As James Harden carved his way to his 13th Playoff game with 30+ points, 2nd in Rockets history behind Moses Malone, Houston proved it was more than just a three-point threat, as a team which average 115.3 points per game throughout the regular season went to work both inside and out, torching the Oklahoma City Thunder 118-87.
Harden finished with 37 points on 13-of-28 shooting, seven boards, nine rebounds, three steals, and just two turnovers. It was a masterclass in basketball, slashing and cutting through the Thunder’s shoddy interior defence, as if he was a hot knife with a grudge against butter.
And then there’s Patrick Beverley, a man who has mostly remained under the radar this season and a player whose previous history vs the Thunder makes him must-watch entertainment. To put it bluntly, Beverley was the man last night. Even after he was completely KO’d by Steven Adams.
Beverley shot 8-of-13 en route to 21 points, helping the Rockets in every way – from pumping up the crowd to diving on loose balls – as the team as a whole shot almost 50 percent from the field and knocked down 10 three-pointers en route their 31-point win.
As for Russell Westbrook, well he had a disaster, giving his critics much need ammunition to fire at the possible MVP. Westbrook had 23 shots, 22 points and more turnovers than assists. It was no wonder he looked dazed and confused as he sat the final minutes of a Game 1 blowout. The Thunder were simply outmatched and outgunned, as a team which had relied so heavily on one individuals brilliance, faltered with every step.
Enes Kanter was 3-of-7 and a turnstile on defence as the Rockets decided it would be fun to literally torture him in the pick and roll, as the Rocket’s dominated the interior, out hustling and out rebounding the best rebounding team in the league.
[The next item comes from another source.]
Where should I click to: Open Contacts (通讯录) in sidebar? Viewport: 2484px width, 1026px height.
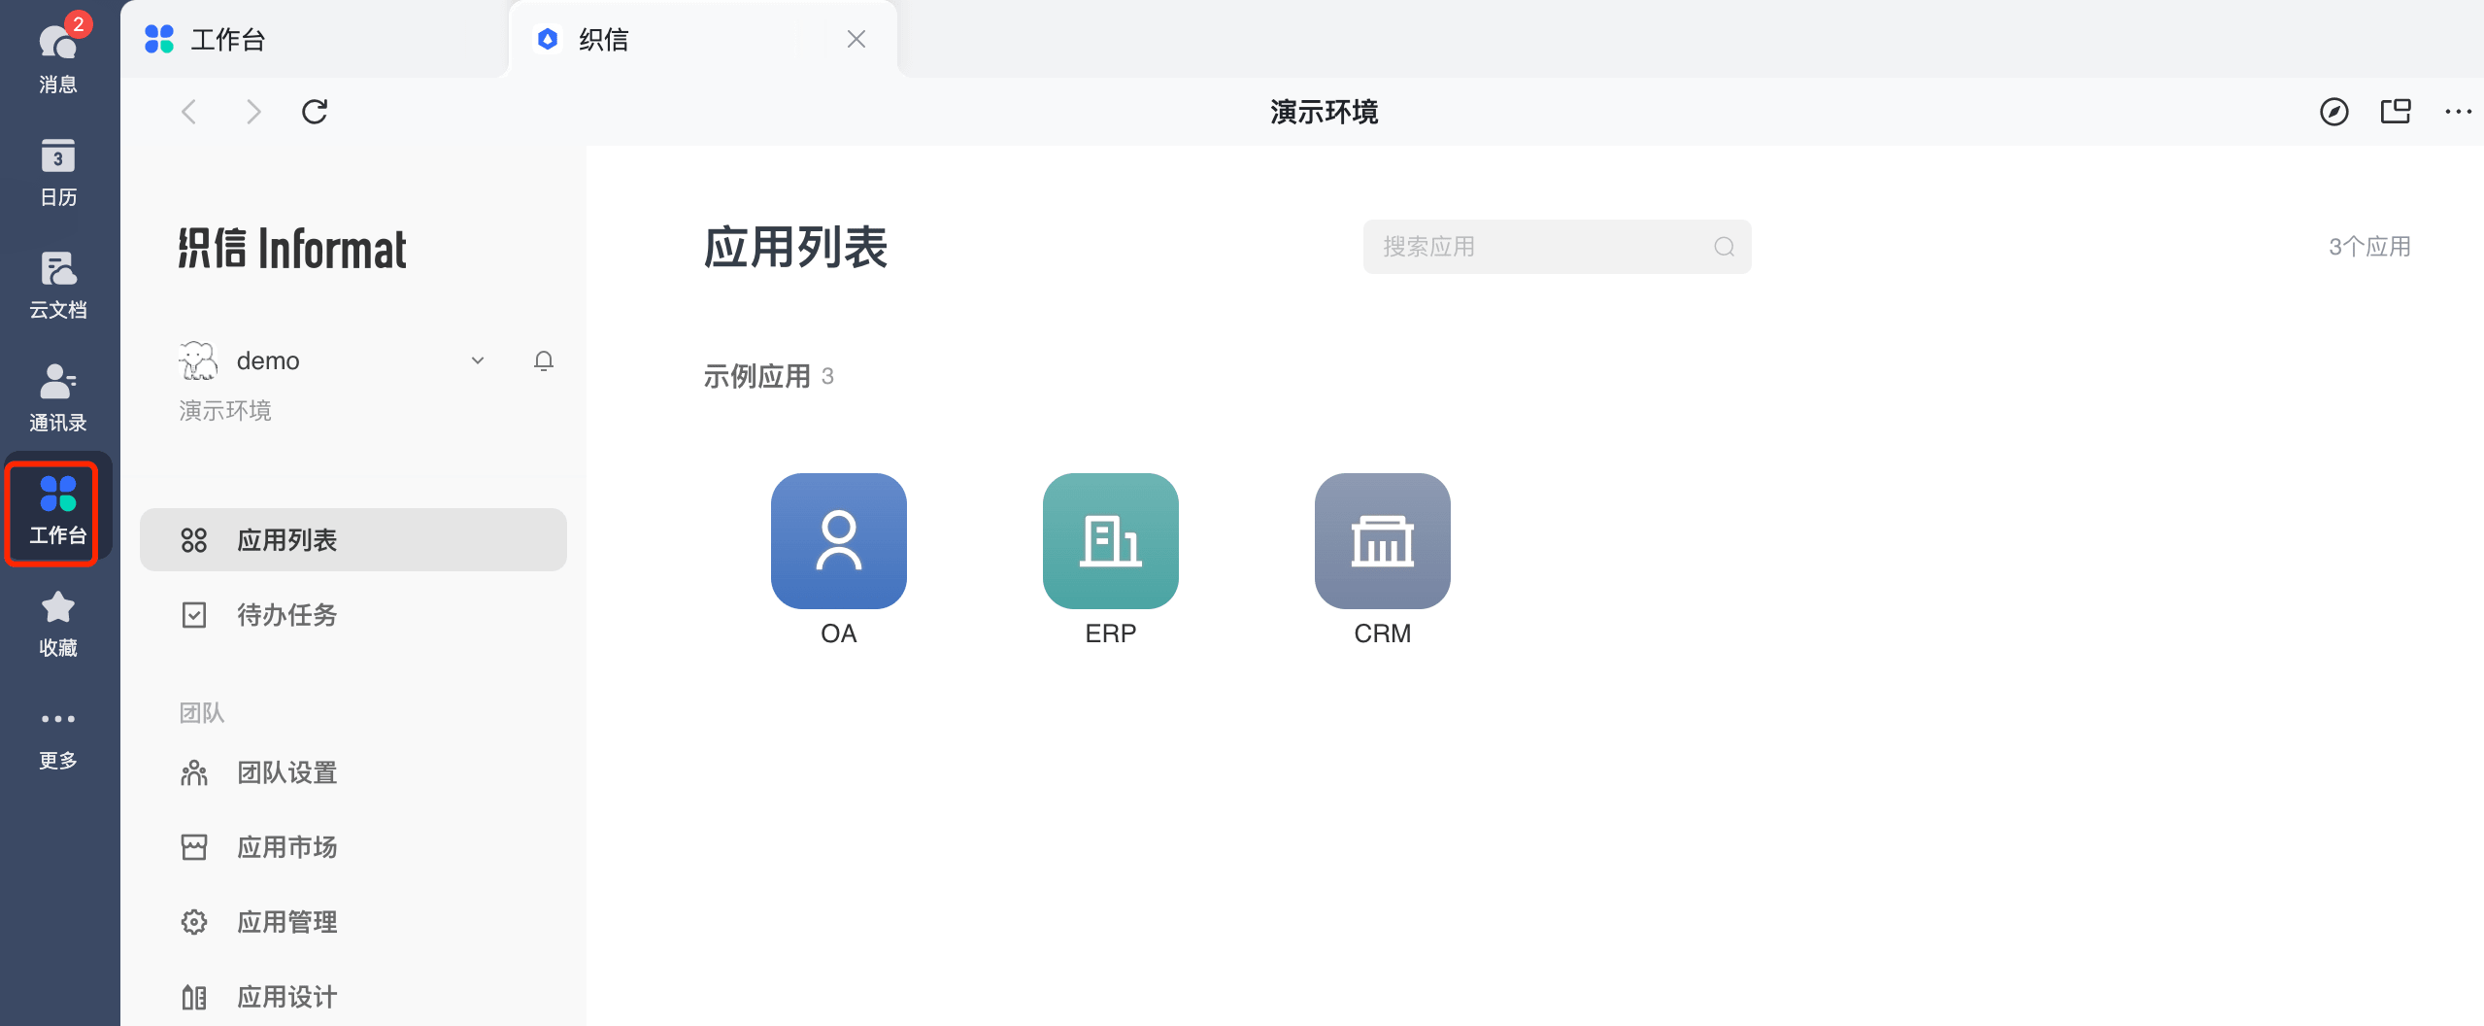tap(58, 397)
Houston held a remarkable 31-2 lead on second chance points last night, something which should in reality be a typo – it isn’t. All of this resulting in leaving the Thunder’s number one rebounder, Steven Adams, with just five boards.
Meanwhile Nene and Clint Capela combined to shoot 14-of-17 from the field, silencing anyone who said they couldn’t possibly be a match for Oklahoma’s usually dominant forward core.
If this game showed us anything, it’s that Houston are the better team all across the court, and no matter the individual mismatches – Adams on Harden?! Lou Williams on Westbrook?! – greatness and individual ability comes to the forefront in the Playoffs. Of course, it would be stupid to draw conclusions from Game 1, in a possible 7 game series, but Oklahoma looked mentally beaten throughout large portions of last night’s game and as one of the league’s all-time great offences went to work, there was nothing the Thunder or Westbrook could do to stop it.